0 menit baca 0 %

DWP Kankemenag Bengkalis Akan Gelar Tes Deteksi Kanker Serviks Dan Payudara Pada 10 Agustus 2022

Ringkasan: Bengkalis (Inmas)- Dharma Wanita Persatuan (DWP) Kantor Kementerian Agama (Kankemenag) Kabupaten Bengkalis akan mengadakan tes Inspeksi Visual Asam Asetat (IVA) dan Periksa Payudara Klinis (Sadanis) untuk deteksi dini kanker serviks dan payudara perempuan.


Bengkalis (Inmas)- Dharma Wanita Persatuan (DWP) Kantor Kementerian Agama (Kankemenag) Kabupaten Bengkalis akan mengadakan tes Inspeksi Visual Asam Asetat (IVA) dan Periksa Payudara Klinis (Sadanis) untuk deteksi dini kanker serviks dan payudara perempuan.

Agenda ini bakal dilaksanakan serentak pada Rabu (10 Agustus 2022) mendatang tanpa dipungut biaya.

Menurut Jurina Ketua DWP KanKemenag Bengkalis agenda itu juga merupakan salah satu rangkaian acara dari DWP Kemenag RI dalam rangka memeringati Hari Kemerdekaan RI yang ke-77.

Ia mengatakan, kegiatan ini akan digelar bekerja sama dengan Dinas Kesehatan Kab.Bengkalis serta Puskesmas setempat dengan begitu, untuk para perempuan sebaiknya tidak menyia-nyiakan kesempatan tersebut.Sebab, deteksi  kanker adalah satu bentuk penghargaan dan penghormatan bagi diri sendiri. 

"Kanker serviks dan payudara menjadi penyakit utama penyebab kematian di lingkungan ibu-ibu.
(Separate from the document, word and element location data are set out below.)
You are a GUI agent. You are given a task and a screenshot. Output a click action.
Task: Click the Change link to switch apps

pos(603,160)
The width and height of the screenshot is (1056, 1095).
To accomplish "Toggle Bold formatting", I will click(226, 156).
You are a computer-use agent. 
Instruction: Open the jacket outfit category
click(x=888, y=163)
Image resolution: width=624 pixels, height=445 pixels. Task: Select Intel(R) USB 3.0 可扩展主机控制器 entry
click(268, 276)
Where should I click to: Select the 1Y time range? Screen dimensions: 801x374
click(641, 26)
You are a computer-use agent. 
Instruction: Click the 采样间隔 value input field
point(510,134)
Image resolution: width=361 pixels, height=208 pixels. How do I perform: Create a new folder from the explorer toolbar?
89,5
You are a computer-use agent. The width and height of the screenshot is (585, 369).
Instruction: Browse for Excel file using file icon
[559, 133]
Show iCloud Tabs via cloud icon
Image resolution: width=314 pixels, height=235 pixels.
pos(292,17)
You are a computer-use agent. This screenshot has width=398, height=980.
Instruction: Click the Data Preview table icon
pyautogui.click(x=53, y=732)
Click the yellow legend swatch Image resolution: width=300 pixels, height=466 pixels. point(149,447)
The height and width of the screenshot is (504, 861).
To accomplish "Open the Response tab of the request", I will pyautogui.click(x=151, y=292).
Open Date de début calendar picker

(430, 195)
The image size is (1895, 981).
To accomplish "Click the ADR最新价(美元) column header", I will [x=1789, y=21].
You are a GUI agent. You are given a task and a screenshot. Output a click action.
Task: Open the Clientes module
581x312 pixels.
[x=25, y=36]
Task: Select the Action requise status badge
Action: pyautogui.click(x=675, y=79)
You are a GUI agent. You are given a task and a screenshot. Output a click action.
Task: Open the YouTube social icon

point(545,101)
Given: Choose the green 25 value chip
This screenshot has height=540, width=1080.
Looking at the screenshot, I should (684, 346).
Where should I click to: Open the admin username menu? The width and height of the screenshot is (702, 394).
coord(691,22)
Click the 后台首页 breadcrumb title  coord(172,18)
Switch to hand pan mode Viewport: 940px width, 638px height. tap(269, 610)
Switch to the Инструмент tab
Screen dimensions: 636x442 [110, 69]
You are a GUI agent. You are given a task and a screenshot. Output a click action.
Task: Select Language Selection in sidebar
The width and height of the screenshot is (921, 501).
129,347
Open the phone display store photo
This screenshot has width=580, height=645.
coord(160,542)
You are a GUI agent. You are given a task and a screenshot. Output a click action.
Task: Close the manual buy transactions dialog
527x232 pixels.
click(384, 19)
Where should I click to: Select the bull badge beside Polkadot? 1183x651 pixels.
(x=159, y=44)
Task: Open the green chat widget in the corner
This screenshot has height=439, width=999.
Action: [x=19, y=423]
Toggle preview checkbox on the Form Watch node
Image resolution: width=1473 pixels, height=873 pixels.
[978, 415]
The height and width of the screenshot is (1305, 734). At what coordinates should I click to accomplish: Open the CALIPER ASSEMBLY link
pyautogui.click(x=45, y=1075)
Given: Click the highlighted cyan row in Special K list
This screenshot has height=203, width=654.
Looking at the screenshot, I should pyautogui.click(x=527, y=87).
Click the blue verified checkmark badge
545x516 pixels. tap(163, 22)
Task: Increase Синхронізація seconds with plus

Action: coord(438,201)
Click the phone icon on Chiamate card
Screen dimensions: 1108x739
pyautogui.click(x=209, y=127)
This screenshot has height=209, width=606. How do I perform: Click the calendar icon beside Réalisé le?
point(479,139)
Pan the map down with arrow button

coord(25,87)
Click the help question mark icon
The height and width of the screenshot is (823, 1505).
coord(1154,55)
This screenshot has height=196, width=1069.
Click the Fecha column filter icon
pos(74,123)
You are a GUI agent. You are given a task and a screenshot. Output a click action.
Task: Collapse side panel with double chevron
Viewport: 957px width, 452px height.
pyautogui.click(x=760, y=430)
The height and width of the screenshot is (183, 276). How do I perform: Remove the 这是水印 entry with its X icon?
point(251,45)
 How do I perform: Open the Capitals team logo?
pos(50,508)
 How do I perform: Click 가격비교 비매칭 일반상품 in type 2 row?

Jadi tidak dalam rangka menakut-nakuti, tetapi justru menumbuhkan kesadaran kita bahwa diri kita berharga. Karna dengan memperhatikan kesehatan kita, Insya Allah kita pun juga akan mendapatkan rahmat sehat juga dari Allah," tegas Jurina dalam keterangan resmi, Selasa (02 Agustus 2022).

 

Ketua DWP Jurina mengatakan , kegiatan tersebut akan  digelar di Aula Kantor Kementerian Agama Kabupaten Bengkalis pada 10 Agustus 2022 dan agenda tes bakal dilaksanakan mulai pukul 08.00 WIB sampai dengan selesai.


“Kegiatan ini hasil kerjasama DWP Kemenag Bengkalis bersama Dinas Kesehatan Kab.Bengkalis, dengan melakukan
Tes IVA dan Sadanis oleh tenaga kesehatan yang terlatih. Sehingga apabila di temukan  benjolan dan tanda-tanda lain pada serviks dan payudara sedini mungkin dapat dilakukan tindakan secepatnya.Nanti dari dokter atau bidan akan memberi rujukan kalau memang pasien itu positif mengidap atau bergejala kanker untuk pengobatan selanjutnya," tutupnya.